第12章 さいごの。
「うぅ、ヒール、きつ……」
とっぷりと日が暮れた道をトボトボ歩きながら、思わず独り言が出る。
就職してもうじき半年、最近ようやくある程度の取材を任されるようになったみなみは、一日の移動距離の長さに辟易していた。学生時代にはあまり履かなかったヒールのあるパンプスを履くようになったこともあり、家に帰りつくころには足の痛さでよろよろとしか歩けない。
「うー…いつ慣れるんだろ、これ…」
ぶつぶつ呟きながら角を曲がると、夕が仁王立ちしてみなみを待っていた。
「何してんのあんた」
どう見ても不審者だから早く入りな、と玄関を開けて夕を招き入れる。
「ちょっと話あんだけど、みなみ」
玄関に入ったきり上がろうとしない夕が、いつになく硬い面持ちで、決心したように口火を切る。
不思議に思いながらも、じゃあ二階いこっか、と二人でみなみの部屋へ上がった。
羽織っていたジャケットを脱いでハンガーにかけ、クローゼットにしまう姿を後ろからじっと見ていた夕が、所在なさげに声をかける。
「ちょっと、おまえ、そこ座れって」
うろうろすんなって、と言われぺたんとお尻を着けて床に座る。

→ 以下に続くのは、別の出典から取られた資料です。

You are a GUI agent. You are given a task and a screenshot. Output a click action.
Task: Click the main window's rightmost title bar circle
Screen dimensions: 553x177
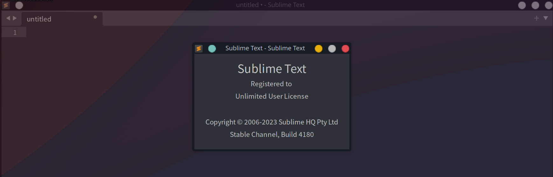pyautogui.click(x=549, y=5)
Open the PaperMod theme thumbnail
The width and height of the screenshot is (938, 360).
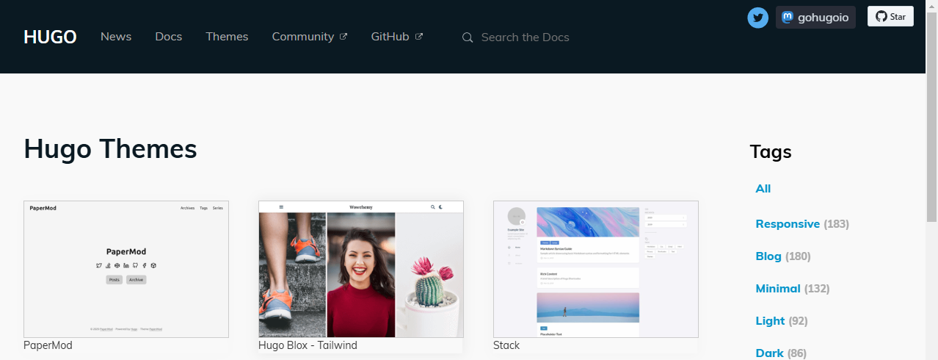click(126, 269)
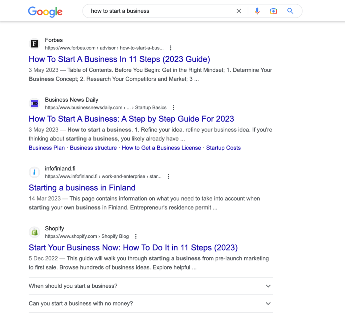
Task: Open three-dot menu for Business News Daily
Action: (x=174, y=107)
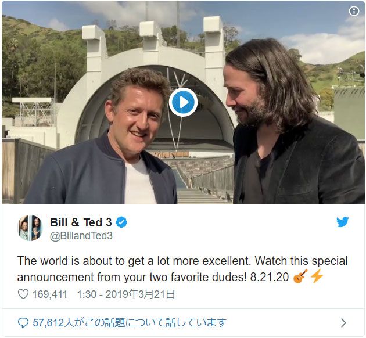Expand conversation with right chevron arrow
The height and width of the screenshot is (338, 366).
[x=343, y=323]
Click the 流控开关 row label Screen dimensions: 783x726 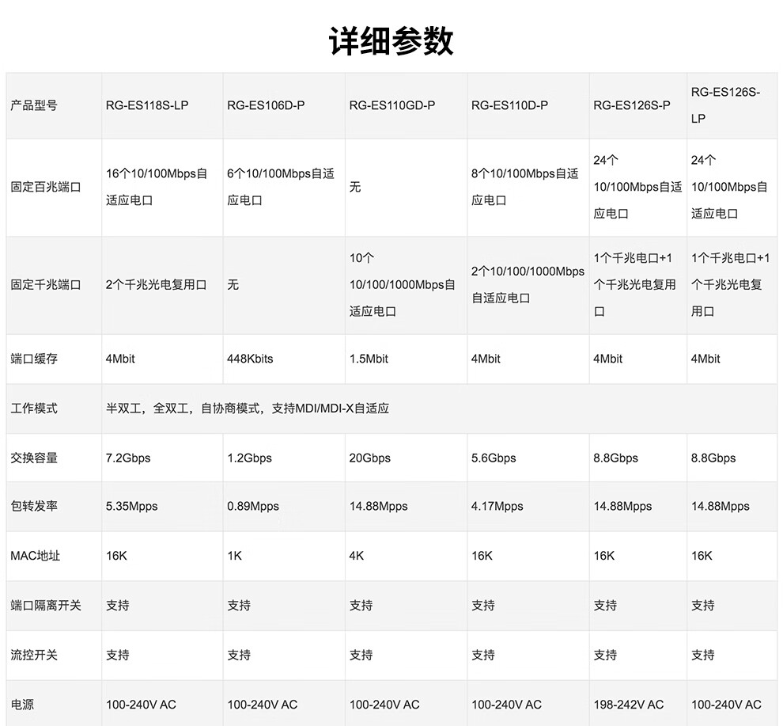(x=34, y=655)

夕は、みなみの前に置いてあったちいさなカフェテーブルをわざわざどかして、彼女の正面に胡座をかいて座った。
「なーに、夕。どうしたの、改まって。」
「みなみ」
夕が顔を上げて、こちらを見る。
「あのな。もう、これで最後にするからさ、もう一回だけ、言わせてくれ」
どきり、とみなみの心臓が鼓動を早める。
夕の膝に置かれた握りこぶしに、ぐっと力が入ったのが分かった。
もう、言われなくても何となくわかってしまう。
ふ、と小さく息をついてから、夕がみなみを見る。
「お前が好きだ。どうしても好きだ。俺の恋人になってくれ。お前の人生を、俺にくれ。」
目を逸らせないほどまっすぐ、夕はみなみを見つめている。
「そしたら俺は、絶対にお前を幸せにする。絶対だ。俺は、お前と、死ぬまでずっと一緒にいたい。」
―――これはもはや、プロポーズだ。
ここまで言ってもらえて、私はなんて幸せ者なんだろう。 うっかりすると涙が落ちそうになる目を必死でしばたたかせ、なんとかこらえる。